(Text excerpt)

The Bank of Canada’s effort to tamp down on inflation is having its expected impact on B.C.’s housing marketing.
The province posted 8,934 residential unit sales last month – down a whopping 34.9 per cent compared with the record sales seen in April 2021, according to Multiple Listing Services data provided by the B.C. Real Estate Association on Thursday.
The sharp decline in sales isn’t translating to lower prices amid tight supply at this point.
The average sales price of a B.C. home jumped 12.9 per cent year over year to land at $1.065 million.
Increases in Greater Vancouver home prices couldn't quite match the momentum of the province as a whole, rising 10.7 per cent to land at $1.34 million.
The South Peace region in the Interior was the only spot in the province to experience a decline in prices, falling 15.3 per cent to land at $259,831.
“Interest rates are on the rise, and the ultra rate-sensitive Canadian housing market is responding. Sales are falling fast and prices will follow,” CIBC economists Benjamin Tal and Katherine Judge said in a note Wednesday, referring to Canada as a whole.
“The return to balanced conditions or even a buyers’ market will not cure what ails the Canadian housing market. It will just ease the symptoms for a short period of time. In fact, if history is a guide, the slowing ahead might worsen the supply-demand mismatch in the market.”
The economists, who estimate housing demand is being undercounted by 500,000 households, said the biggest challenge ahead is ensuring there’s adequate supply.

(End Text excerpt)
(Record extracts)

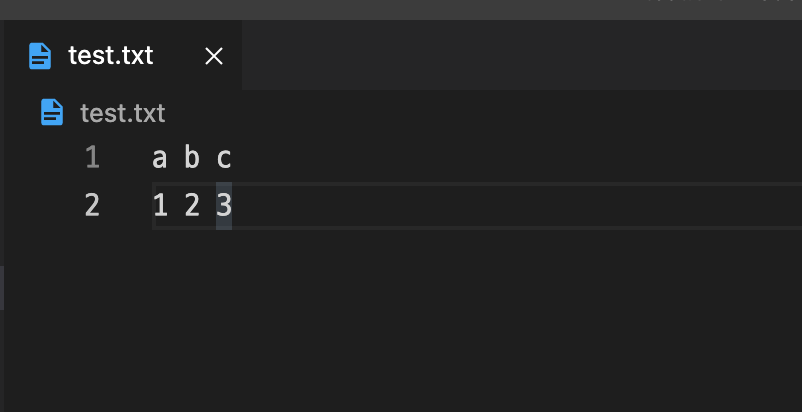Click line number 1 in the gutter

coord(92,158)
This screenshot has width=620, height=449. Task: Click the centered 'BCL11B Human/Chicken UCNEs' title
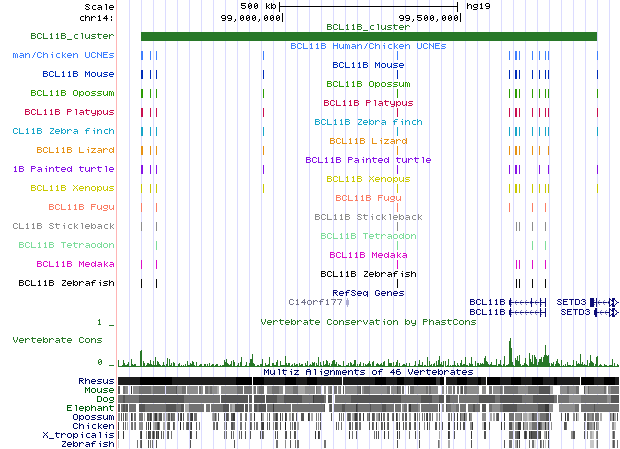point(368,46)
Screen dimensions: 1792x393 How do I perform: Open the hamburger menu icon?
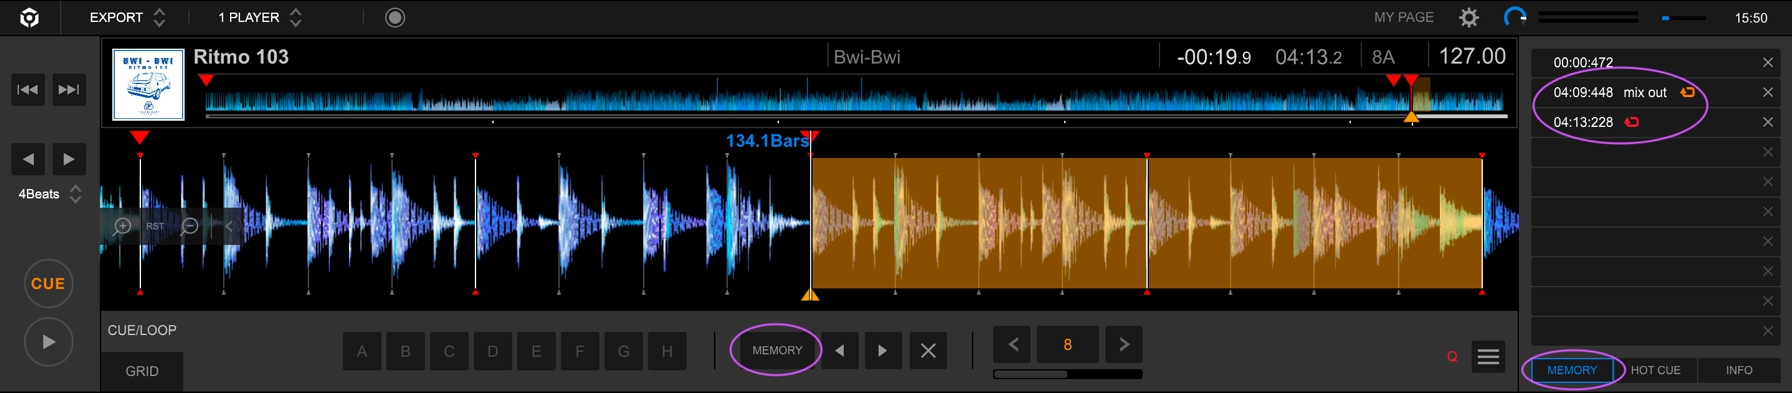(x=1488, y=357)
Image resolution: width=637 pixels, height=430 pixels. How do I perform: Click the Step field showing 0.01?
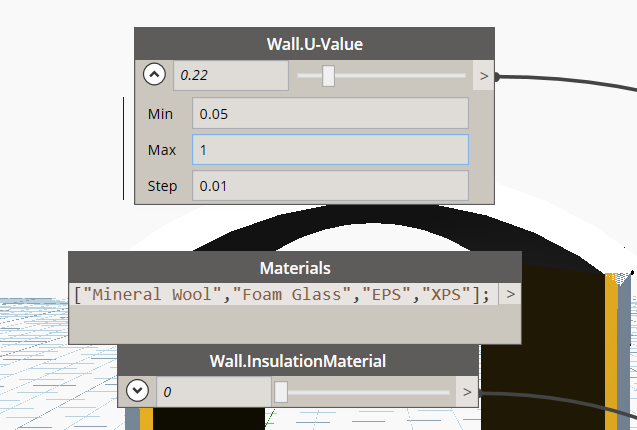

(End Record extracts)

What needs to be done.
Please answer these questions from the B.C. home sales article:
(a) How many residential unit sales did the province post last month?
(b) Which region was the only one in the province where prices declined?
(c) By how many households do the CIBC economists estimate housing demand is being undercounted?

Output of the task.
(a) 8,934
(b) The South Peace region in the Interior
(c) 500,000